Age, risk tolerance and asset allocation are the critical factors
for anxious investors. Those at or near retirement should scrutinize
their stock holdings. Anyone needing money within five years should
not be in stocks at all, says Vancouver-based advisor Adrian
Mastracci of KCM Wealth Management.
If your horizon is less than three years, equities should be as
low as 25%, says Vito Maida. Those tempted to buy on weakness should
understand the quality and value of the underlying business they
are contemplating buying, he adds.
Investors must factor in unexpected or prolonged events which significantly
alter expectations. The accounting scandals are one of these, Mastracci
says. He makes two important points:
- Before pressing the panic button, re-examine your long-term
game plan for reaching financial security.
- Asset mix is crucial. The mix of stocks, bonds and cash determines
94% of total returns. Individual stock picks (like WorldCom) account
for 4% of returns, and market timing (like exiting the entire
market over WorldCom) accounts for just 2% of portfolio returns.
Many investors became overweight stocks during the bubble, or gambled
on sectors like telecom. No one security should make up more than
5% of a total portfolio. It's not too late to rebalance, Mastracci
says. "There will be another Worldcom. When it happens you
don't want it to be the one that kills your portfolio."

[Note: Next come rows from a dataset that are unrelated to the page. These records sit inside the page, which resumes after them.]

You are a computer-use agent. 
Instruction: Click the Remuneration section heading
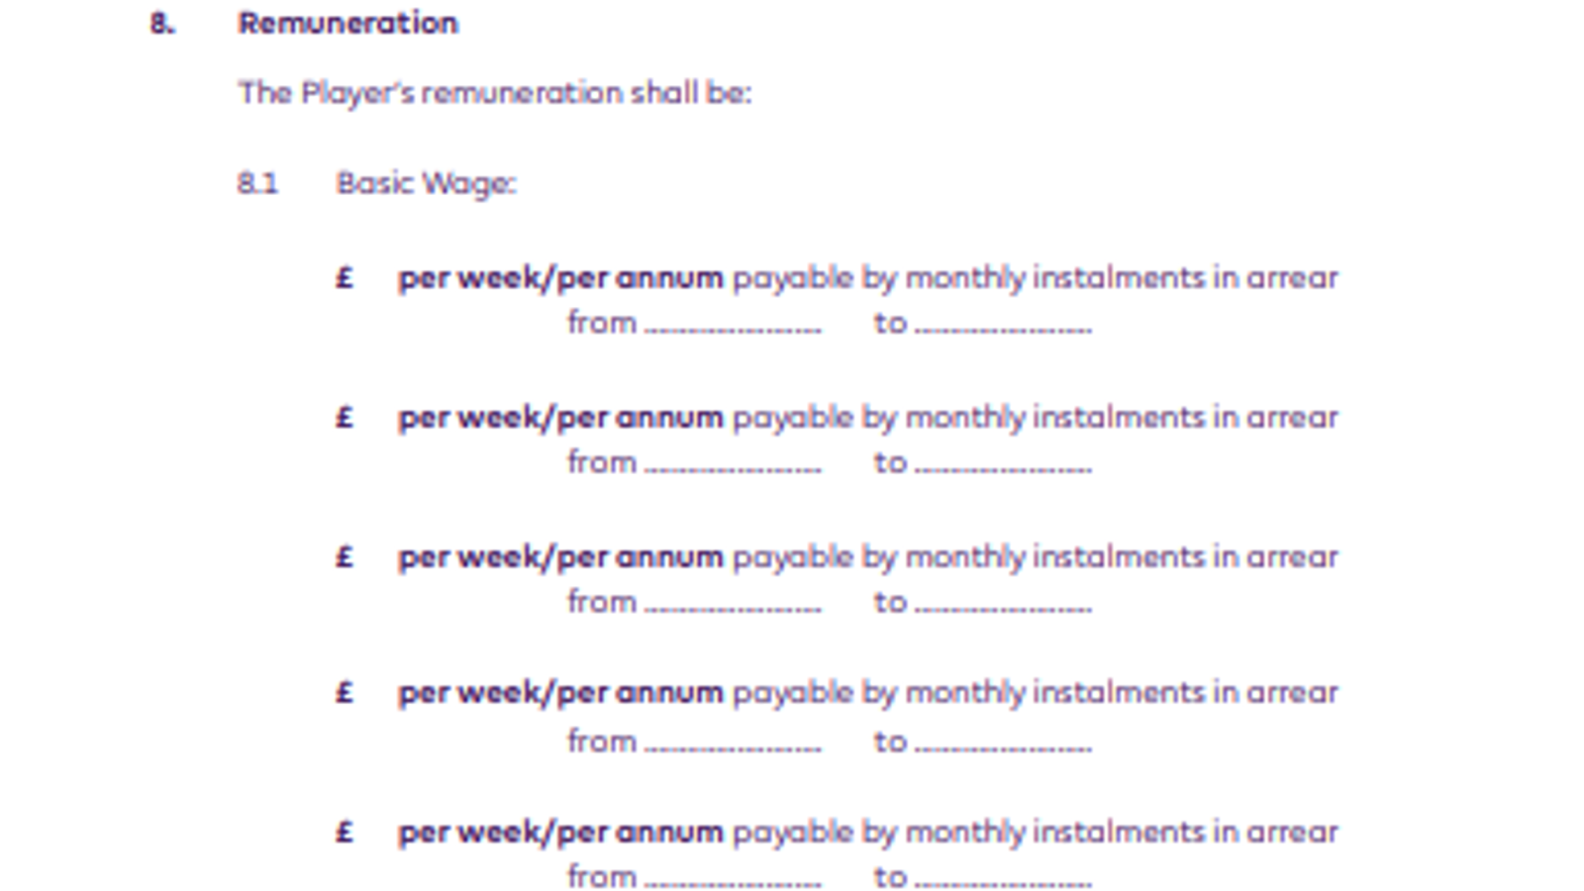coord(347,23)
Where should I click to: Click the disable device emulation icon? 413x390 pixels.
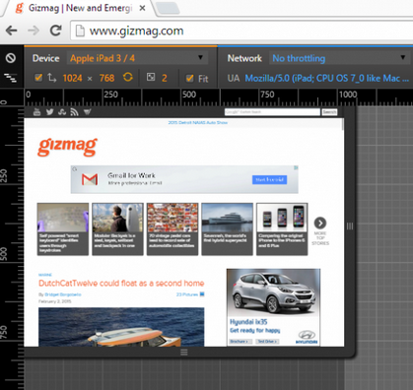[x=11, y=58]
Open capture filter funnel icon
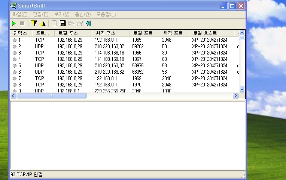 point(34,24)
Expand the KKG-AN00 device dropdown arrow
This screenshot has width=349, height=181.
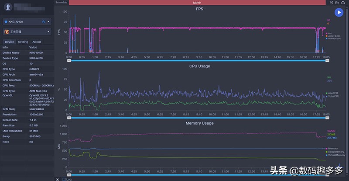click(48, 22)
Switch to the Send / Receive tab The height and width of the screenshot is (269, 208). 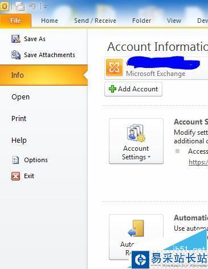click(95, 21)
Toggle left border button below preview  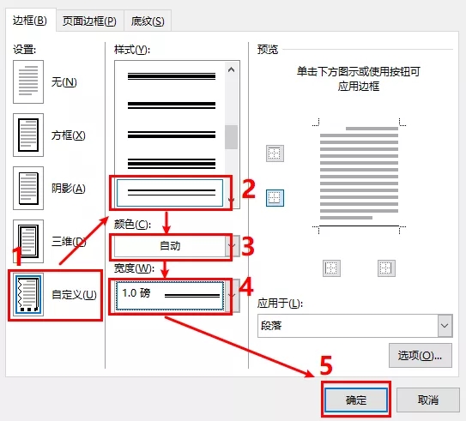331,268
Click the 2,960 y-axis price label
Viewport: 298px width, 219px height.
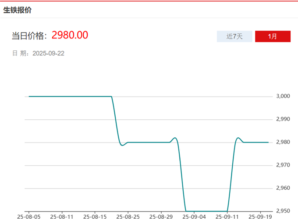(x=283, y=188)
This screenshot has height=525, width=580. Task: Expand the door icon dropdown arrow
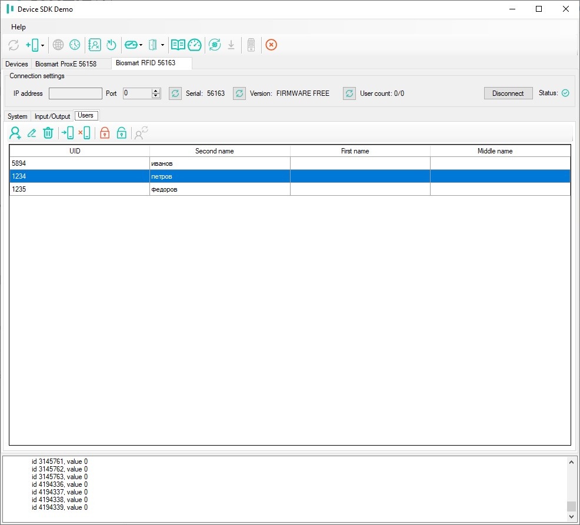(x=162, y=45)
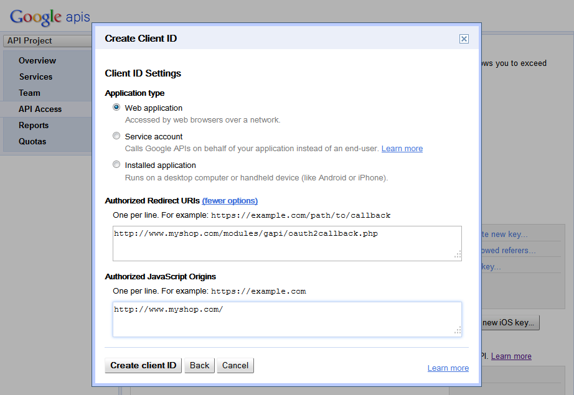Click the Google apis logo
Screen dimensions: 574x395
pyautogui.click(x=50, y=17)
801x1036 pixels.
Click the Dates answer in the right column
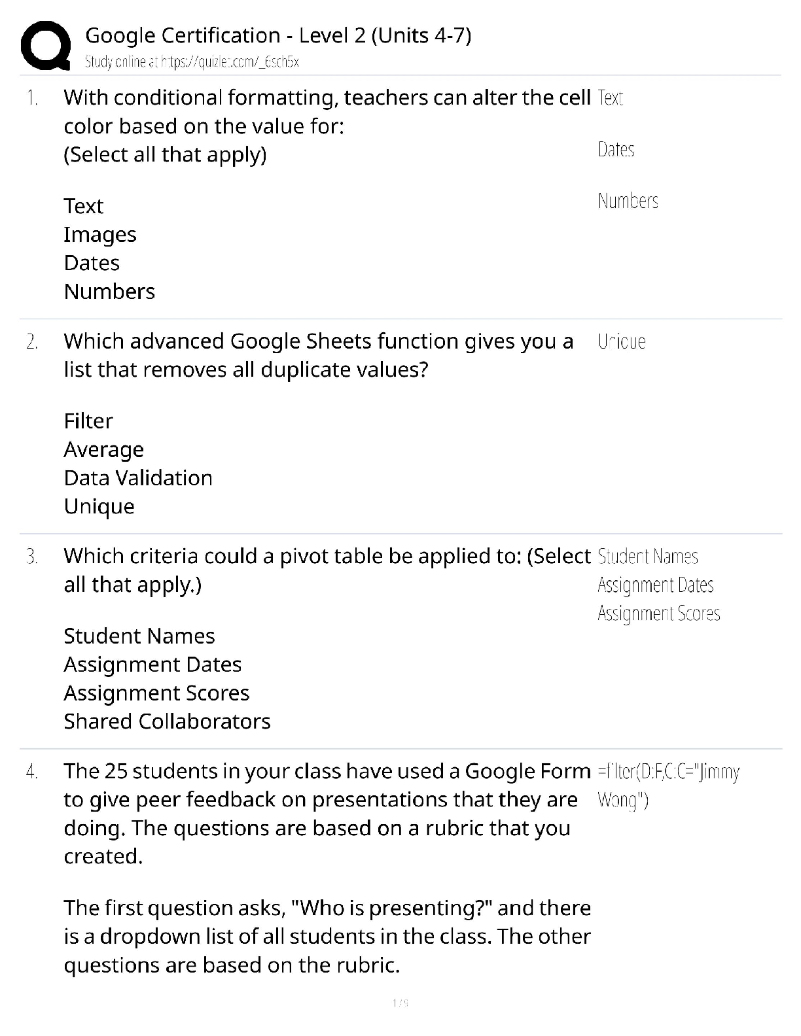(616, 150)
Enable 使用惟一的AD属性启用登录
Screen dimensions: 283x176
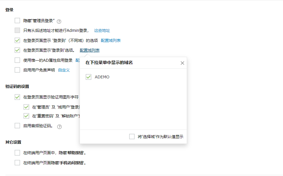17,60
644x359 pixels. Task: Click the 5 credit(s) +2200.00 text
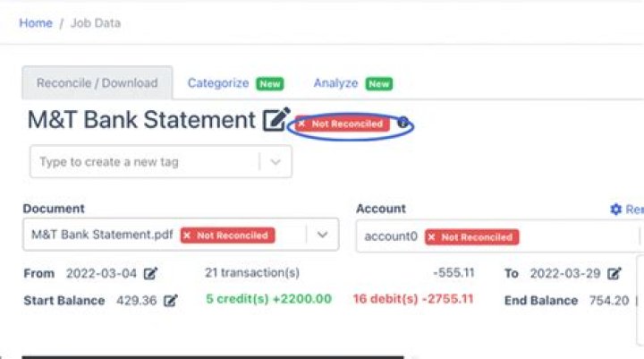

Author Gordon Pape is "deeply concerned" about the cumulative
impact these revelations are having on investor confidence. Each
"raises more questions about the integrity of the entire market
system. We may see a chill on the stock markets that will last into
2003 at least."
Pape urges selectivity. Review all stock holdings. If you don't
believe in a company for the long term, sell. If you have profits,
sell some of the position.
He suggests avoiding indexes. "Owning some index positions
will be a good strategy when the markets finally turn upwards. But
short term, there appears to be more downside potential here."
Even diversification and "buy and hold" may not be effective,
warns advisor Jack Singer, who expects a 20-year-long bear market.
It's a market for stock pickers and fund pickers, he says. His suggested
asset mix is an eclectic 9% cash, 18% precious metals; 47% resources;
17% high income and 9% real estate.
Advisor Stephen Gadsden says clients should stay the course until
after the third quarter. "It's too late to run for cover and
too precarious to speculate on forthcoming investment opportunities."